> **Written problem 1**
Change "welcome title" to "welcome heading" in the records, from the line with "Task: Click the ツリーマップ sheet icon" up to and including the last line of the records, leaving everything else unchanged. Give back only those lines, without the pictures.

begin Source excerpt

Judging the Royals

Big-league ballplayers are special and Jarrod Dyson proved it

Kansas City Royals center fielder Jarrod Dyson climbed the wall as he caught a ball hit on Thursday night.
Kansas City Royals center fielder Jarrod Dyson climbed the wall as he caught a ball hit on Thursday night. The Associated Press

I’ve got a theory about big-league ballplayers. (Actually, I have quite a few theories about big-league ballplayers, but most of them don’t belong in a family newspaper or family baseball blog or whatever this thing has turned into.)

Now here’s the theory:

Nobody in their right mind goes to an NFL game or NBA game and thinks they could play with the athletes their watching. Unless you’re 6 feet 10 and weigh 275 pound, the size difference is pretty obvious.

But all kinds of ex-high school and Little League ballplayers go to a big-league baseball game, down a couple beers and then announce they’re pretty sure they could hit a big-league fastball.

And that leads me to make three observations:

1.) No they can’t.

2.) Get up close and those ballplayers are bigger than they think.

3.) What makes big-league ballplayers special isn’t always obvious.

Every guy in the big leagues can do something fast: run fast, swing a bat fast or throw a baseball fast and speed is often hard to appreciate. Big-league ballplayers also tend to have phenomenal hand-eye coordination and I’ve got a couple stories that make that point.

George Brett, Tony Gwynn and Russ Morman

I’ve been told that back in the day George Brett was out playing golf with some buddies. George was on the green when a buddy hit a shot his way and George used a golf club to hit the ball back at his buddy.

One more time: George Brett hit a flying golf ball with the handle of a golf club and squared it up. (And, George, if that story isn’t true please don’t tell me; I want it to be true.)

Now here’s the Tony Gwynn story and I’m pretty sure it’s true because a guy who was there told me about it.

One afternoon Jerry Dipoto — currently general manager of the Seattle Mariners, but as a big-league relief pitcher at the time — was “running poles” in the outfield. (Pitchers sometimes run from foul pole to foul pole as a workout.)

Tony Gwynn was taking some early batting practice, but it was BP with a difference; each ball was marked with a colored dot — if memory serves the dots were red, green or blue. I can’t remember which color went to which field (let’s say red went to left field, green went to center and blue went to right). But the point of the drill was for Tony to pick up the dot’s color as the ball was thrown to him and then hit the ball to the correct field.

Jerry said as he ran his poles, the outfield began to fill up with balls and Tony was doing it; hitting the same color baseball to the same field. Jerry’s next thought was how the heck was he supposed to get this guy out? Mainly he didn’t; over their careers, Tony went 3 for 5 off Jerry.

OK, the Russ Morman story happened for sure because I saw it myself.

end Source excerpt
begin The data

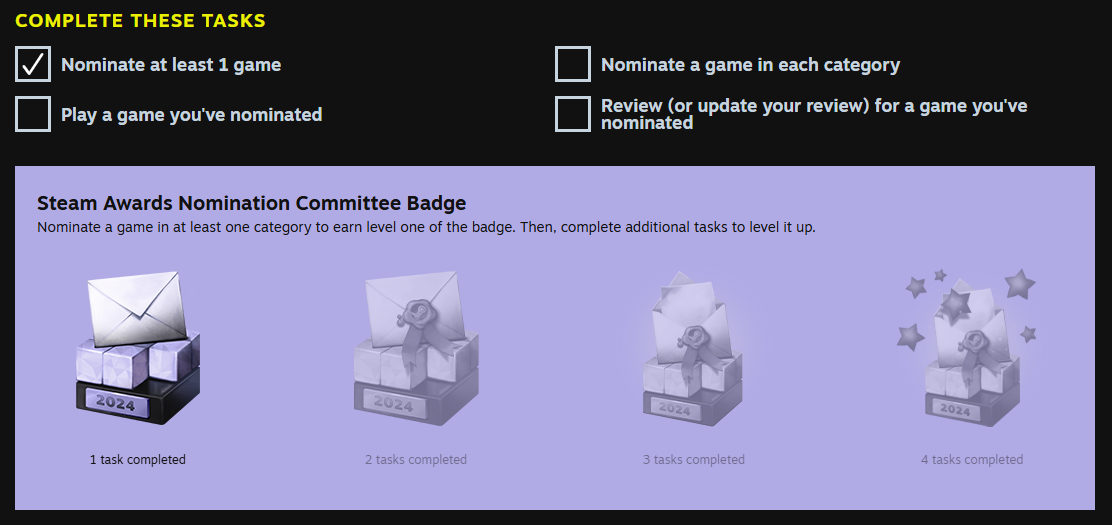This screenshot has width=1112, height=525.
Task: Click the 'COMPLETE THESE TASKS' heading
Action: click(140, 21)
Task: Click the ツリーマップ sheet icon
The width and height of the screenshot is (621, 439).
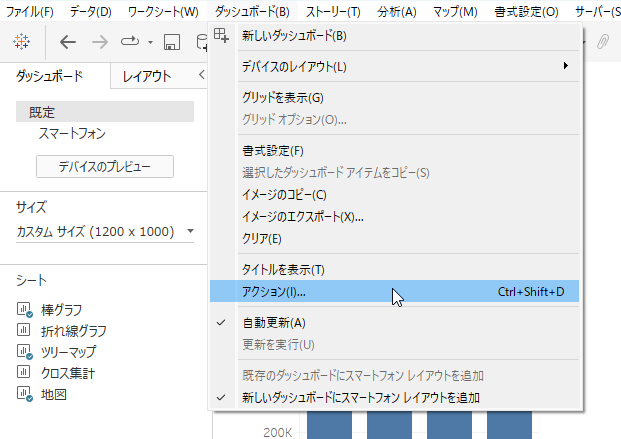Action: (25, 351)
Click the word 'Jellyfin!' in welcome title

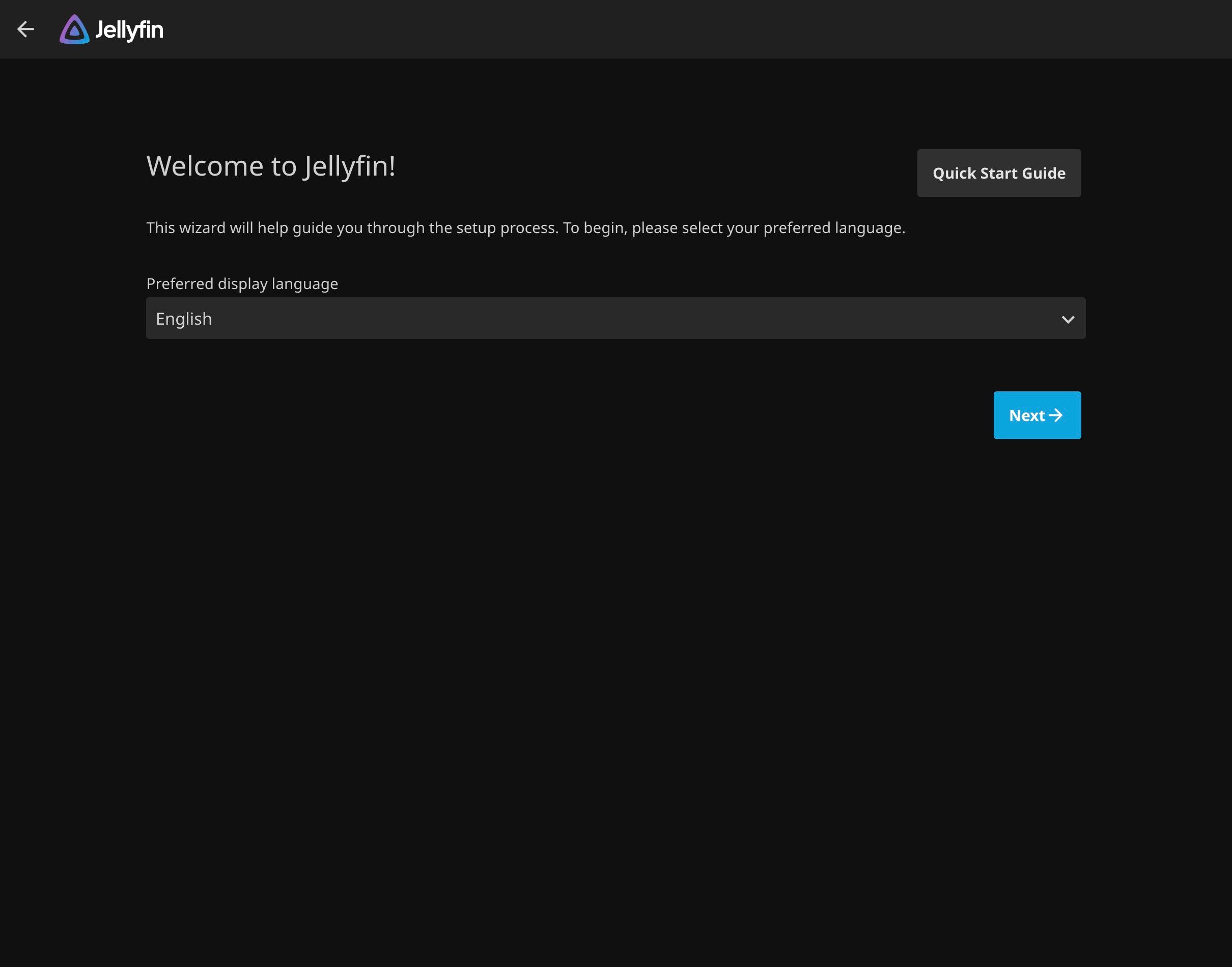[349, 166]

end The data

> **Written problem 2**
Return the passage of the baseball piece from "Tony Gwynn was" up to and including "5 off Jerry.", copied word for word.

> **Correct result 1**
Task: Click the ツリーマップ sheet icon
The width and height of the screenshot is (621, 439).
Action: (25, 351)
Click the word 'Jellyfin!' in welcome heading

[349, 166]

> **Correct result 2**
Tony Gwynn was taking some early batting practice, but it was BP with a difference; each ball was marked with a colored dot — if memory serves the dots were red, green or blue. I can’t remember which color went to which field (let’s say red went to left field, green went to center and blue went to right). But the point of the drill was for Tony to pick up the dot’s color as the ball was thrown to him and then hit the ball to the correct field.

Jerry said as he ran his poles, the outfield began to fill up with balls and Tony was doing it; hitting the same color baseball to the same field. Jerry’s next thought was how the heck was he supposed to get this guy out? Mainly he didn’t; over their careers, Tony went 3 for 5 off Jerry.